密度ベースのOPTICSクラスター

前回の記事はk-means++, x-meansなどのクラスター分析を解説しました。

今回は密度ベースのOPTICSクラスターを解説します。

OPTICSクラスターとは

OPTICS (Ordering Points To Identify the Clustering Structure)は密度ベースのクラスター分析(Density-based Clustering)の手法の一つです。ポイントが集中しているエリアおよび空または疎なエリアによって分離されているエリアを検出します。このアルゴリズムは、空間位置および指定された近傍数までの距離のみに基づいてパターンを自動的に検出します。DBSCANと似ているアルゴリズムになります。そのためクラスター数を決める必要がないアルゴリスムになります。

DBSCAN と OPTICSの検索距離

DBSCAN では、３つの点が存在しています。クラスターの中心、クラスターから到達できるもの、そしてノイズになります。特定のポイントからの検索距離の範囲内でクラスター内にない場合は、そのポイントにはノイズとして他のクラスターだとマークが付けられます。そのためクラスタリングといいつつ外れているものも検出することになります。

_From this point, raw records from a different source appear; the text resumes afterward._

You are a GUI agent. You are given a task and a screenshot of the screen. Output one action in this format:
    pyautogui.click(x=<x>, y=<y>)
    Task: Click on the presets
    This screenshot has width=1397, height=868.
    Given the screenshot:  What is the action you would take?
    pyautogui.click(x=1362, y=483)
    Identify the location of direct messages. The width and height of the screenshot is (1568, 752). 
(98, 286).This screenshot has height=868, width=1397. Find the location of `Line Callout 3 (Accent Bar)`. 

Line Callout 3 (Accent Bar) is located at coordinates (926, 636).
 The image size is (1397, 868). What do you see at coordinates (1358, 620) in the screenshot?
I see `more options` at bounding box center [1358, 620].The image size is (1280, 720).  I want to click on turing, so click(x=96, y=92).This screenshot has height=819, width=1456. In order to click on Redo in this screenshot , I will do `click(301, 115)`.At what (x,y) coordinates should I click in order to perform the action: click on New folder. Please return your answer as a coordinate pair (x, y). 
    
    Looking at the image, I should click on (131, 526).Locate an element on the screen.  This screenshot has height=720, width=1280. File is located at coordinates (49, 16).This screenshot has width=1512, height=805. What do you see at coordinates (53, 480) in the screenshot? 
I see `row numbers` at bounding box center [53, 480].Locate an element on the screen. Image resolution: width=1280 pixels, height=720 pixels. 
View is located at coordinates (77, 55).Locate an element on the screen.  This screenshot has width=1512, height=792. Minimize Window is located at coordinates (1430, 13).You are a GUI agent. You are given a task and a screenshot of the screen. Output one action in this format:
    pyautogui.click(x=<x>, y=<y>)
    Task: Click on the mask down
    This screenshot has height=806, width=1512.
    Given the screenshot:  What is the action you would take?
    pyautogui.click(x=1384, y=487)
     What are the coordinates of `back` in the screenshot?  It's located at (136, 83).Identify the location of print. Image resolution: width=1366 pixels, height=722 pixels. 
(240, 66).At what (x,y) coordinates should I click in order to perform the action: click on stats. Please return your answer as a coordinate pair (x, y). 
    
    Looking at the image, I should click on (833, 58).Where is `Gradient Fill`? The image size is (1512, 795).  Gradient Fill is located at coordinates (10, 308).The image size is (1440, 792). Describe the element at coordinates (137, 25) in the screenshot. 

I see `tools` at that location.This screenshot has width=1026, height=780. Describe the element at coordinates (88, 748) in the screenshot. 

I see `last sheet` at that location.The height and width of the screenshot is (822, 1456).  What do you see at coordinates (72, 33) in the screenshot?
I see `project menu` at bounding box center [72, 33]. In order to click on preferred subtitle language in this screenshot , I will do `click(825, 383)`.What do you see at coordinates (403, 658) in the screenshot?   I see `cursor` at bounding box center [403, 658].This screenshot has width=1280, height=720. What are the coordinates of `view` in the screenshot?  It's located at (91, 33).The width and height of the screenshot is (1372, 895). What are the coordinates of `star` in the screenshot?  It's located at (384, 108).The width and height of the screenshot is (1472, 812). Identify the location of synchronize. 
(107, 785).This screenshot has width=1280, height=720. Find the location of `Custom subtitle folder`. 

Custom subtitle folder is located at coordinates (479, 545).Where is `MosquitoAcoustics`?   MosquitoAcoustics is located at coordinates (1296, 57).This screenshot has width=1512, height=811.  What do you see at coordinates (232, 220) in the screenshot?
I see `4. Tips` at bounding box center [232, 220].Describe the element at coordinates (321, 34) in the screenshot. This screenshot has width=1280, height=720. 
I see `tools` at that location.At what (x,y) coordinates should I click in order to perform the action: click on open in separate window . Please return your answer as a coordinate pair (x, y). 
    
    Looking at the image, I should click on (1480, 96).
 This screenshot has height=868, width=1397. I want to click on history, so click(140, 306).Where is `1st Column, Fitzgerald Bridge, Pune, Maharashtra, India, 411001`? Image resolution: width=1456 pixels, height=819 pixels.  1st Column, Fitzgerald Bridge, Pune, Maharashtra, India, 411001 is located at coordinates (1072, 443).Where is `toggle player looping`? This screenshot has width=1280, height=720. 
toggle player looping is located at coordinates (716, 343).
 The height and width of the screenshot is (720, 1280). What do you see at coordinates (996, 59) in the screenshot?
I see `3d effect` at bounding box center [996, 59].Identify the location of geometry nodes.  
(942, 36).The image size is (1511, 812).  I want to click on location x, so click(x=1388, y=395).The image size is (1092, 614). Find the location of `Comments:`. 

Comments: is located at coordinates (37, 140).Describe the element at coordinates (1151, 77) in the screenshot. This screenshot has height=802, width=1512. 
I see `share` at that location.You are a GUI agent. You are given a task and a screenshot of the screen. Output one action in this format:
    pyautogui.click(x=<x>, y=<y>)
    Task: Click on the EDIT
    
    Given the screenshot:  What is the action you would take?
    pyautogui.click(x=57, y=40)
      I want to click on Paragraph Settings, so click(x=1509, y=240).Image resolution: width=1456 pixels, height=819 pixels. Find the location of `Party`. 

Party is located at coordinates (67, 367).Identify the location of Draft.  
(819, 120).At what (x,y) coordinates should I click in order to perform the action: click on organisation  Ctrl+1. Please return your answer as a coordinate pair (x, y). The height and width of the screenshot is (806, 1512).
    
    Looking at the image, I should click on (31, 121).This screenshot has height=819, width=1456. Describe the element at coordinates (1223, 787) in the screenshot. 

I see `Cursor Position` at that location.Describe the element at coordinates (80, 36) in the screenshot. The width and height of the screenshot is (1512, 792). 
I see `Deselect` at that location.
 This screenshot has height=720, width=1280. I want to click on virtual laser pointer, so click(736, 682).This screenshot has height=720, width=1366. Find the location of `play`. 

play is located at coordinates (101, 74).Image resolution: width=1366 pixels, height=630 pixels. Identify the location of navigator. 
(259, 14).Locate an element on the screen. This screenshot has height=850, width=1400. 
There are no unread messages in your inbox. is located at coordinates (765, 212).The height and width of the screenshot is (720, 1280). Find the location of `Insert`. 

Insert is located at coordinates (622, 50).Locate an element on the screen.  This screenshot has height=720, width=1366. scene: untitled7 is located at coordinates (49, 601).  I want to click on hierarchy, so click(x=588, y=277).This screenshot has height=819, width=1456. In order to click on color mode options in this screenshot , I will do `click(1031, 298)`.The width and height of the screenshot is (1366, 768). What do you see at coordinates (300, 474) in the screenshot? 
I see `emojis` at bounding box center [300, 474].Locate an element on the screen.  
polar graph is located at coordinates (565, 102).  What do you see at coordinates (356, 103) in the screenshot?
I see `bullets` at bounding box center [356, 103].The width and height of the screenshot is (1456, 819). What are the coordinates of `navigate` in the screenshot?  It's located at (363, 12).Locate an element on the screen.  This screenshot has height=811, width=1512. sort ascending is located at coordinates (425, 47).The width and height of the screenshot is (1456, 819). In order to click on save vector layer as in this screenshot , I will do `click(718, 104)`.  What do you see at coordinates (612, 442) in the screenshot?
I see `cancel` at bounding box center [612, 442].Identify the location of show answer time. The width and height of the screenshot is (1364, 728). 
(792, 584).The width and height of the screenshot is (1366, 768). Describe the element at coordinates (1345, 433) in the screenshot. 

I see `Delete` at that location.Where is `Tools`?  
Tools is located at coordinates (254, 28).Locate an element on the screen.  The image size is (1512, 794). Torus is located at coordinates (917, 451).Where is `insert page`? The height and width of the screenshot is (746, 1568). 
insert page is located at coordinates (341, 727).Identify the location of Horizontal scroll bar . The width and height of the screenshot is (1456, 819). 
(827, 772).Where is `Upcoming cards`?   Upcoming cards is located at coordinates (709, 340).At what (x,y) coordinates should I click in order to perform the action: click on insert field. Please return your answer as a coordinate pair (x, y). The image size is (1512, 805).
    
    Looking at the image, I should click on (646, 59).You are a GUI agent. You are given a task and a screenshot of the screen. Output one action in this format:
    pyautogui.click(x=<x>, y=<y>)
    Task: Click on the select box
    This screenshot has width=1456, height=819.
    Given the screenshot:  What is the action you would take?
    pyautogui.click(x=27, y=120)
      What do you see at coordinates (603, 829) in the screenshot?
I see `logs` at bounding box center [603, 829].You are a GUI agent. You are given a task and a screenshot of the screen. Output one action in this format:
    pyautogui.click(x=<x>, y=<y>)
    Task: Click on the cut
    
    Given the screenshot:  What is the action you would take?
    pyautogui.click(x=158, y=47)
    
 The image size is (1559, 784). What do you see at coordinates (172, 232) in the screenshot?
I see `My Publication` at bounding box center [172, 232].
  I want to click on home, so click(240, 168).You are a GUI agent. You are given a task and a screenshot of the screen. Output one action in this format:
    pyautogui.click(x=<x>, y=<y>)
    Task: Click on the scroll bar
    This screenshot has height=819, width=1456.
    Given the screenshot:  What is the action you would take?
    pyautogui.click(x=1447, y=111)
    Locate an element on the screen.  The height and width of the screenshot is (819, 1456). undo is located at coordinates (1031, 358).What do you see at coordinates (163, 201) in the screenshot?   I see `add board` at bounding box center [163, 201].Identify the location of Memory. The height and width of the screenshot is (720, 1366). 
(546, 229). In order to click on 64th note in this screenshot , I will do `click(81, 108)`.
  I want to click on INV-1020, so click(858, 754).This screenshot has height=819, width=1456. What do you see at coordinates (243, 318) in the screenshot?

OPTICS の場合、検索距離は中心距離と比較される最大距離として扱われます。マルチスケール OPTICS は、最大到達可能性距離の概念を使用します。この距離は、あるポイントから、検索によってまだ訪問されていない最も近いポイントまでの距離です。

sklearn.cluster.cluster_optics_dbscanでOPTICSクラスターを作成します。scikit-learn 0.21.3が必要です。

pip install -U scikit-learn

ライブラリのロード

%matplotlib inline

from sklearn.cluster import OPTICS, cluster_optics_dbscan
import matplotlib.gridspec as gridspec
import matplotlib.pyplot as plt
import numpy as np

サンプルを作成

np.random.seed(0)

n_points_per_cluster = 250
C1 = [-5, -2] + .8 * np.random.randn(n_points_per_cluster, 2)
C2 = [4, -1] + .1 * np.random.randn(n_points_per_cluster, 2)
C3 = [1, -2] + .2 * np.random.randn(n_points_per_cluster, 2)
C4 = [-2, 3] + .3 * np.random.randn(n_points_per_cluster, 2)
C5 = [3, -2] + 1.6 * np.random.randn(n_points_per_cluster, 2)
C6 = [5, 6] + 2 * np.random.randn(n_points_per_cluster, 2)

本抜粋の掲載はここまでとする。